Lancaster County SC Genealogy
Forty Acre Rock
by Louise Pettus
Forty Acre Rock in eastern Lancaster County, a National Natural Landmark, is the major attraction of the Flat Creek Heritage Preserve, part of a 1,300 acre tract held by the S.C. Wildlife and Marine Resources Department, Heritage Trust Program.
In his book, Geography of South Carolina, published in 1843, William Gilmore Simms gave a description of a large exposed granite mass, also in Lancaster County, called Flat Rock. What he said about Flat Rock, except for the size, could also have been written of Forty Acre Rock. Simms wrote, "Flat Rock is a mighty mass, 500 yards across, composed of a very closely cemented and hard gravel. Its name is derived from its level surface, which is covered with numerous pits or cisterns hollowed out, as is supposed, by the Indians for holding water."
At Forty Acre Rock, it is believed that the Indians ground their corn in hollowed pits on the rock's surface. One particularly large pit was known by the early settlers as "King Hagler's Punchbowl," in reference to the popular Catawba king who was slain by Shawnee Indians in 1763.
T.R. Magill of Lancaster made the rock the subject of a poem in his
book of poetry written in 1850:
Eternal rock, oh, where's that race, Of those who roamed your base around? Time echoes back that scare a trace Of all that race can now be found.
The rock has seen many uses and abuses. In 1900, earthenwork fortifications thought to date back to the pre-Revolutionary period were still visible as promoters dreamed of running excursion trains to the site. The rock for many years was mined to provide stone for local house foundations, chimneys and millstones.
There is a marking on the rock that is called "Devil's Footprint." The story is that the devil sat down on the rock to rest and left his mark there along with indentations made by heavy chains he dragged after him.
The small creek once had a grist mill on it, and a cave back of a waterfall is known locally as "Endless Cave." There are three caves that attract spelunkers, one at the rock and the other two about a quarter mile away. A beaver pond adds to the attraction of the area.
Actually, the rock is not 40 acres, but measures 14.7 acres, and rather looks more like the surface of the moon that like most rock formations. The depressed areas in the rock are home to 16 rare plant species. Twelve of the plants are endangered species. A tiny plant, amphiantus or "pool sprite," is the rarest. It is known to exist in only 5 other places in the world. All of the plants have adapted to their environment so well that, even though the pools dry up in the summer, the seeds survive and the plants bloom the following spring.
In the early 1980s, a Lancaster real estate broker and active Nature Conservancy member, Lindsay Pettus, and Bruci Alexander, Director of S.C.'s Nature Conservancy program began the task of protecting the rock and its exceptional habitat by persuading the numerous local landowners who owned "a piece of the rock," to sell their interest to the Nature Conservancy, a non-profit preservation society. The first parcel was purchased in 1984. Gradually it all came together and as early as 1984 colleges and universities began using the Flat Creek Natural area as a biological laboratory.
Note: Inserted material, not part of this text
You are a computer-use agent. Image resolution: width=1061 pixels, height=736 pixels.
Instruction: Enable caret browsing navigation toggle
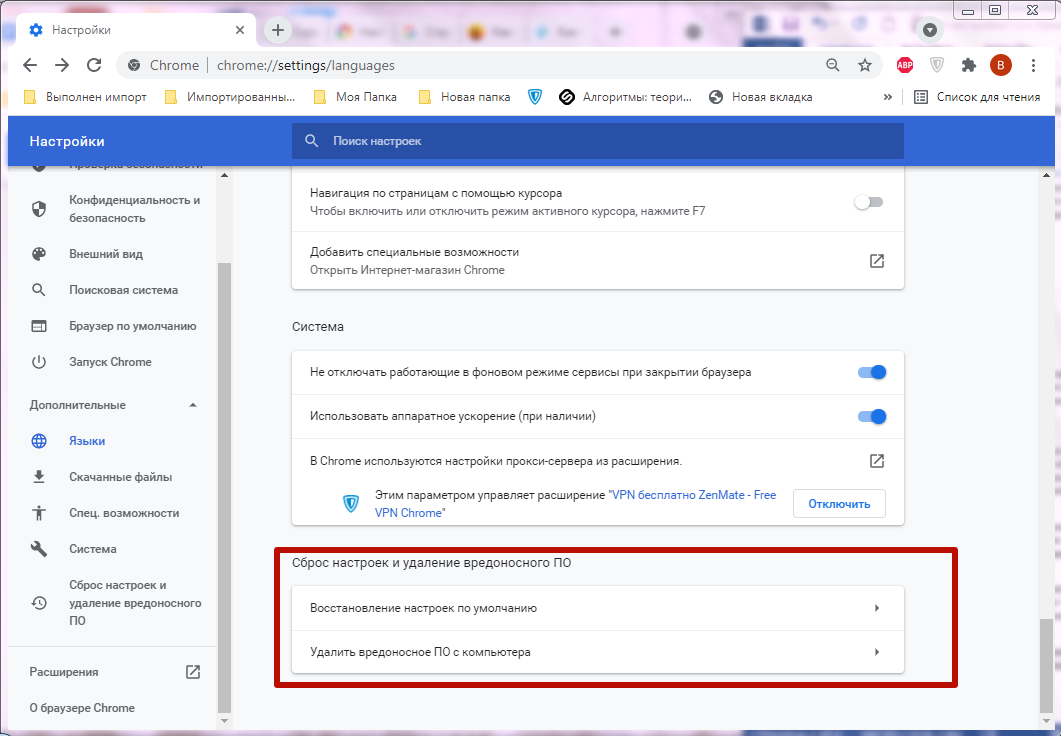(868, 202)
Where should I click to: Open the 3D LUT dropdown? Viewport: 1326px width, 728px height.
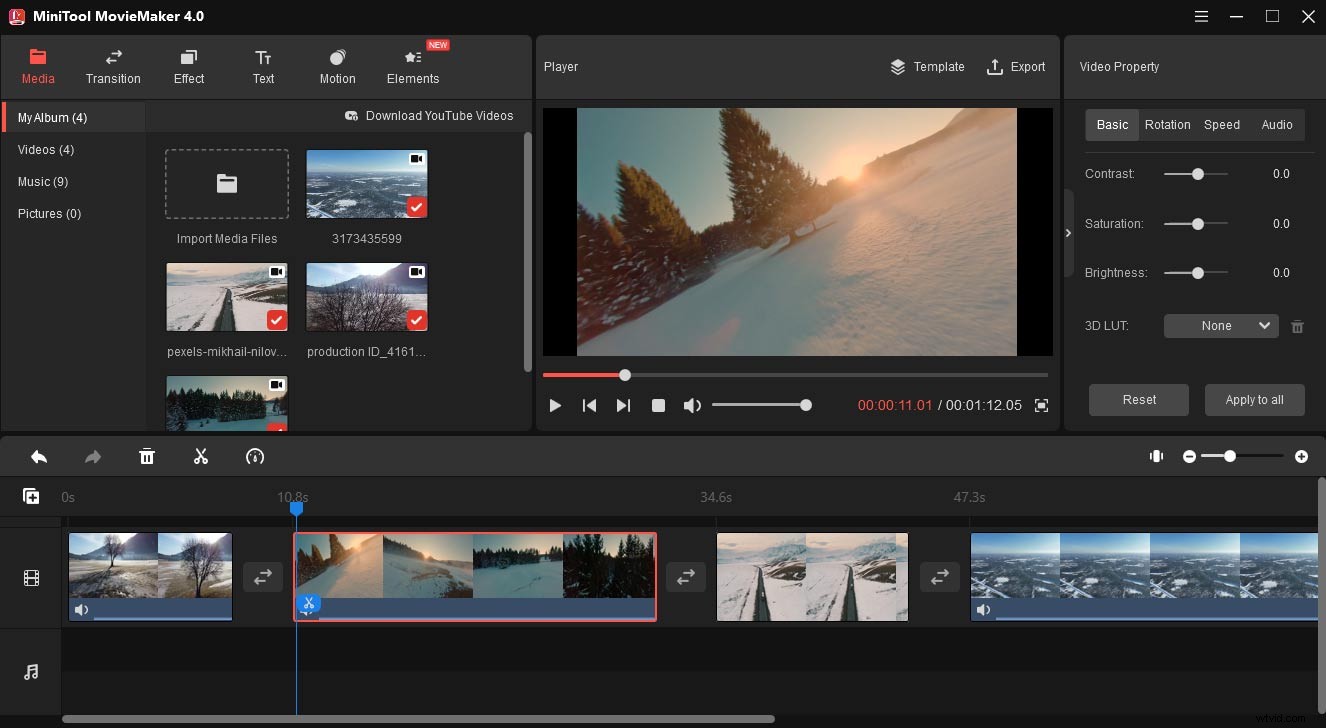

In 1987 the Nature Conservancy awarded Pettus its highest honor, the Oak Leaf Award, for his work in safeguarding the Flat Creek Natural Area. The following year, on the South Lawn of the White House, President Ronald Reagan recognized him as a national winner in the United States Department of Interior's "Take Pride in America Campaign." He was nominated for the award by the Lancaster Soil and Water Conservation District for his work.
Now, there is an organization, Friends of Forty Acre Rock (FoFAR), which manages and maintains the preserve area. The group, headed by Mark Grier, Lancaster attorney, with Jeff McLemore as preserve manager, recently won the "Respect" award from the South Carolina Wildlife Department for their work in cleaning up the site semi-annually.